In this tutorial, you'll learn how to integrate Redpanda with Amazon Redshift for scalable data storage, reporting, and analysis of supply chain data.

What is Redshift, and how can it be used with Redpanda?

With Redshift, Amazon addressed a demand for large-scale data processing and warehousing. The service is a fully managed, cloud-based data warehouse service built to handle large amounts of data and complex queries. Redshift allows organizations to run high-performance databases and query large data sets quickly.

Redshift is especially useful in supply chain management as it can analyze large volumes of different data from every stage of the supply chain. This provides insights into the supplier's performance, inventory levels, and customer demands. Supply chain organizations can optimize their operations, reduce costs, and enhance service delivery with this information.

Integrating Redpanda with Amazon Redshift can further enhance supply chain management by enabling real-time data streaming capabilities. In particular, Redpanda facilitates the immediate ingestion of live data from various supply chain touchpoints, such as sensors on production equipment, RFID tags on inventory items, GPS trackers on delivery vehicles, and point-of-sale systems in retail locations. This data can then be streamed through Redpanda and immediately ingested into Redshift. This setup allows supply chain organizations to perform live data analysis and identify trends and issues as they occur or before, preemptively addressing potential disruptions before they can impact the supply chain.

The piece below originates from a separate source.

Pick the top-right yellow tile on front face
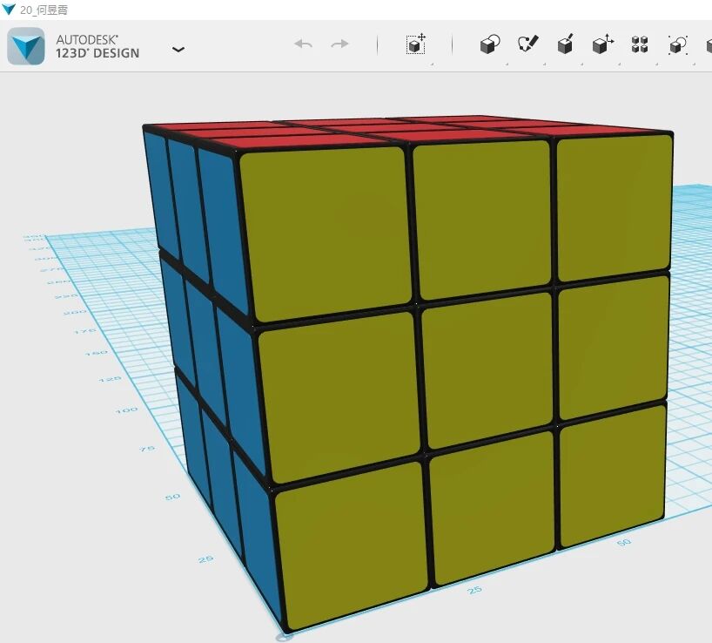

To illustrate, imagine a scenario where a sudden spike in demand for a popular product is detected across various retail locations. With Redpanda, this sales data is immediately streamed in real time to Amazon Redshift, and the supply chain management system can analyze these trends in real time and adjust production schedules and distribution plans accordingly. Another example scenario could involve logistics and delivery. If GPS data streamed with Redpanda to Redshift shows that certain delivery trucks are delayed due to unexpected road conditions, Redshift can analyze this information alongside weather data and traffic reports. The system could then reroute other vehicles to avoid the same scenario or adjust delivery schedules to maintain service levels.

Using Redshift and Redpanda to build a supply chain management data pipeline

Imagine you're a data engineer at a large manufacturing and distribution company that faces daily challenges due to delivery delays, inconsistent supplier reliability, and inventory mismanagement.

These issues undermine the competitiveness of the company and customer satisfaction. To address these problems, the company asks you to implement a real-time data pipeline that uses Amazon Redshift and Redpanda. This new system should bring more visibility and responsiveness to the company's operations. As part of the setup, supplier locations and production lines are equipped with IoT sensors to monitor the delivery of raw materials and track operational efficiency in real time. Logistics vehicles are outfitted with GPS systems and environmental sensors to continuously update their status and conditions.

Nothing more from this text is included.